Raw data section start

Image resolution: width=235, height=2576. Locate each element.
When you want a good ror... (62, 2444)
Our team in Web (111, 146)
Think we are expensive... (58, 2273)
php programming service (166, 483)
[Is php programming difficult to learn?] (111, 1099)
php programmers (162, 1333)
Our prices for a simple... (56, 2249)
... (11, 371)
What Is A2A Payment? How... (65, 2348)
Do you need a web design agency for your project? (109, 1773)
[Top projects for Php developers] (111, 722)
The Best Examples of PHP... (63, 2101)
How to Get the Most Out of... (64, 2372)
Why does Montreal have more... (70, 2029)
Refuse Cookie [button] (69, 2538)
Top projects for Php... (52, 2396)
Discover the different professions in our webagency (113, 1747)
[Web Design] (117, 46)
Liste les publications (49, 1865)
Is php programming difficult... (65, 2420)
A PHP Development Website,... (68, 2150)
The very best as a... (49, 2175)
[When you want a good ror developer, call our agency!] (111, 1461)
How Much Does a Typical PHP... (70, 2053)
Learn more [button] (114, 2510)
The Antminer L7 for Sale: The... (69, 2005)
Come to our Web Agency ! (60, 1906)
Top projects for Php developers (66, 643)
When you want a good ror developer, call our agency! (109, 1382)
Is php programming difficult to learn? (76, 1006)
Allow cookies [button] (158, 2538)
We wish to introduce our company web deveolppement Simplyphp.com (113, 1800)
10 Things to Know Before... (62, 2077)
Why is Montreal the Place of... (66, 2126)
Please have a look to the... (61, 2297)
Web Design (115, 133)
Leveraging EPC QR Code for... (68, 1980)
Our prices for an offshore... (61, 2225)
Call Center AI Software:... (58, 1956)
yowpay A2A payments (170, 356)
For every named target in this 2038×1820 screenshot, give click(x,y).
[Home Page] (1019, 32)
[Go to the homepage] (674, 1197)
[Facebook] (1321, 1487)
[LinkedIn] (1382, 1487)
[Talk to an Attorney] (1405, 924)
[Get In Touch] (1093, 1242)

Raw data section end

Exercise directions:
Please reproduce, exactly as they appear above, the lines from the line containing "php programming service (166, 483)" up to and including the line containing "Why does Montreal have more... (70, 2029)".

Problem solution:
php programming service (166, 483)
[Is php programming difficult to learn?] (111, 1099)
php programmers (162, 1333)
Our prices for a simple... (56, 2249)
... (11, 371)
What Is A2A Payment? How... (65, 2348)
Do you need a web design agency for your project? (109, 1773)
[Top projects for Php developers] (111, 722)
The Best Examples of PHP... (63, 2101)
How to Get the Most Out of... (64, 2372)
Why does Montreal have more... (70, 2029)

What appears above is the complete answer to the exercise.